→ Word and element location data
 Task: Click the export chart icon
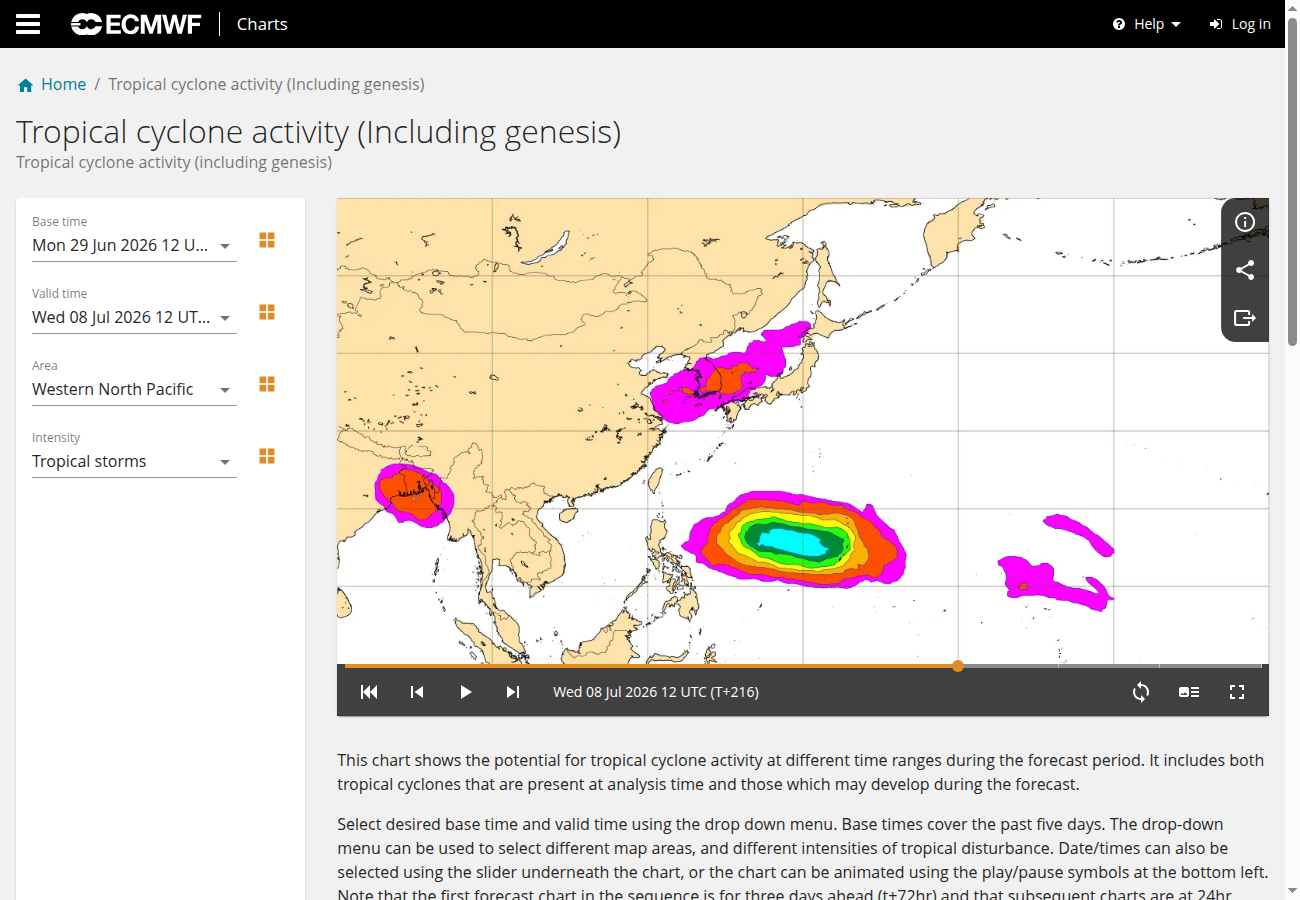pos(1245,318)
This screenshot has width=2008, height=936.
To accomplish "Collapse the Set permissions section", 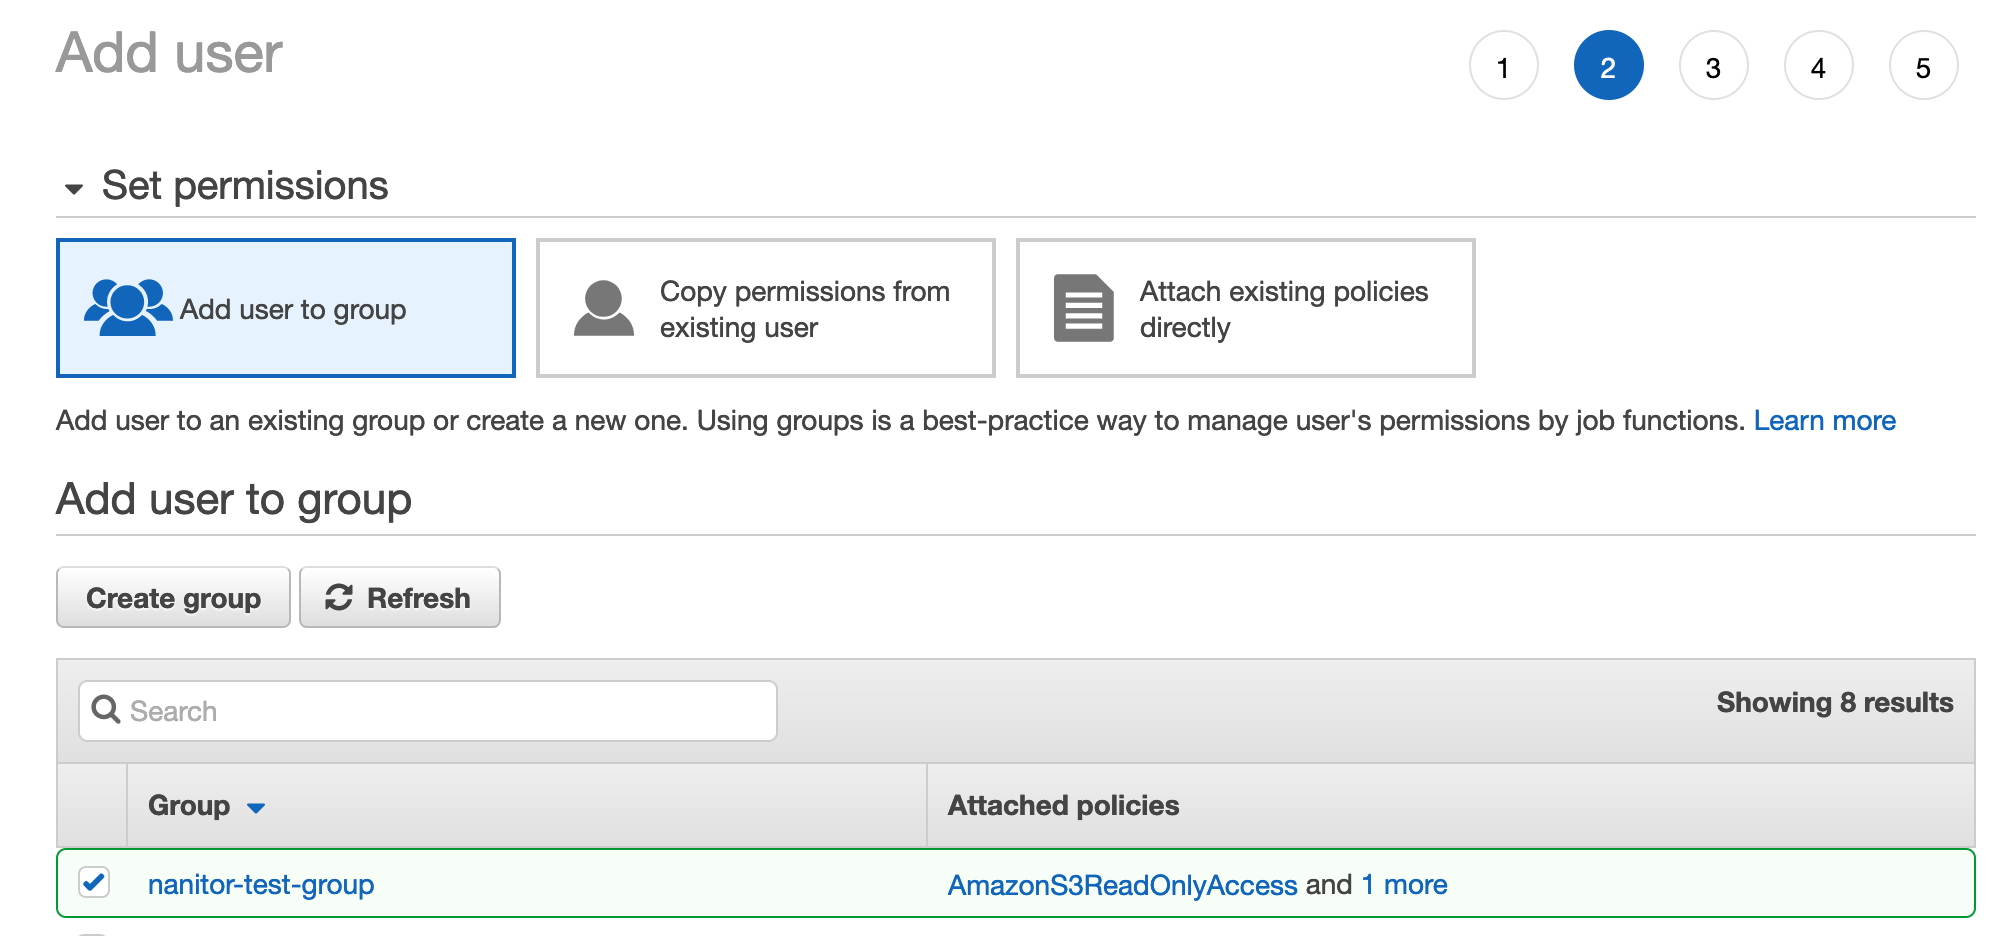I will coord(74,188).
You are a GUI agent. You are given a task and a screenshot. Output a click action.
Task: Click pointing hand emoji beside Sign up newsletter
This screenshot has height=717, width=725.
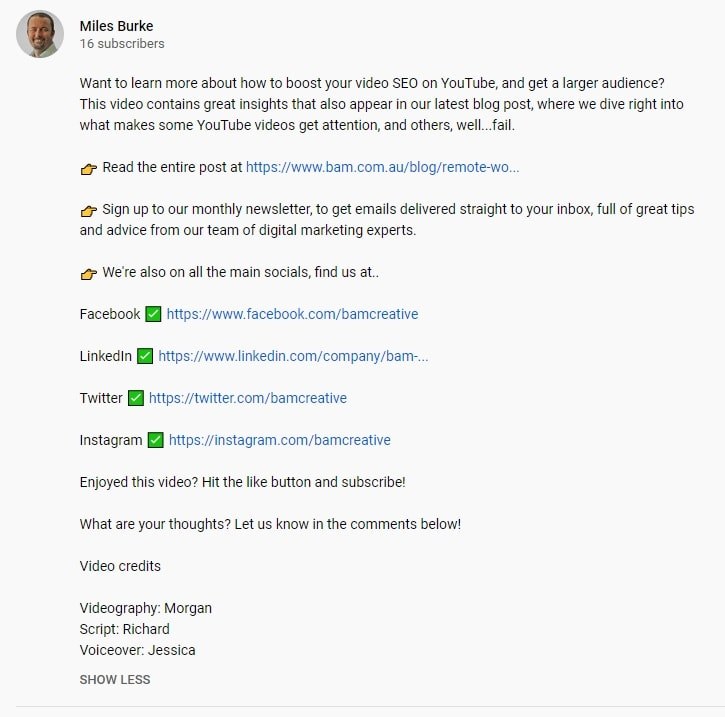tap(89, 210)
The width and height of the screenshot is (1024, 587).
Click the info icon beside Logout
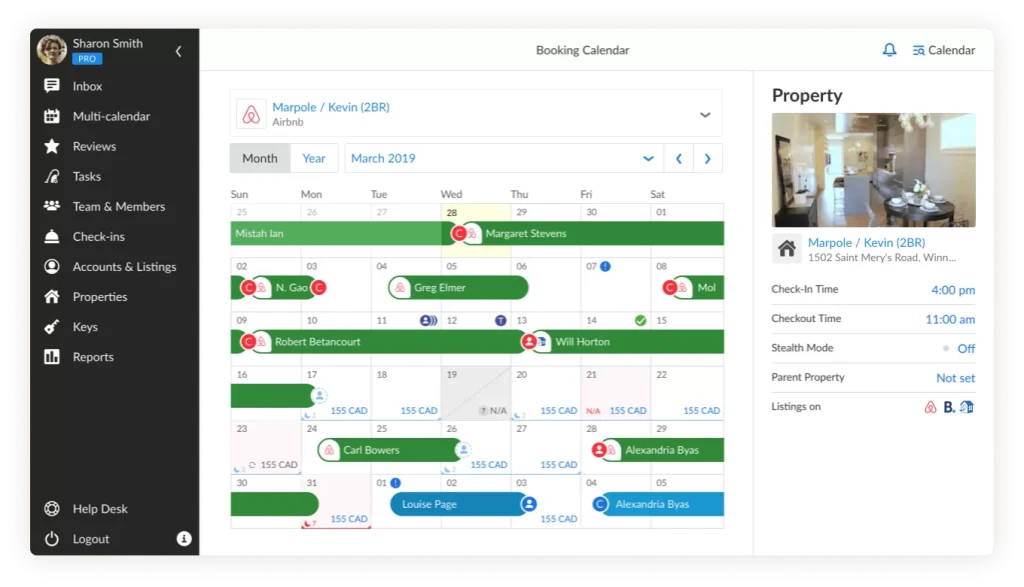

→ SHORT PROBLEM
Return every line of the entries above that contains the string "beside". Matching is case-sensitive.

→ THE REPLY
Task: Click pointing hand emoji beside Sign up newsletter
Click the info icon beside Logout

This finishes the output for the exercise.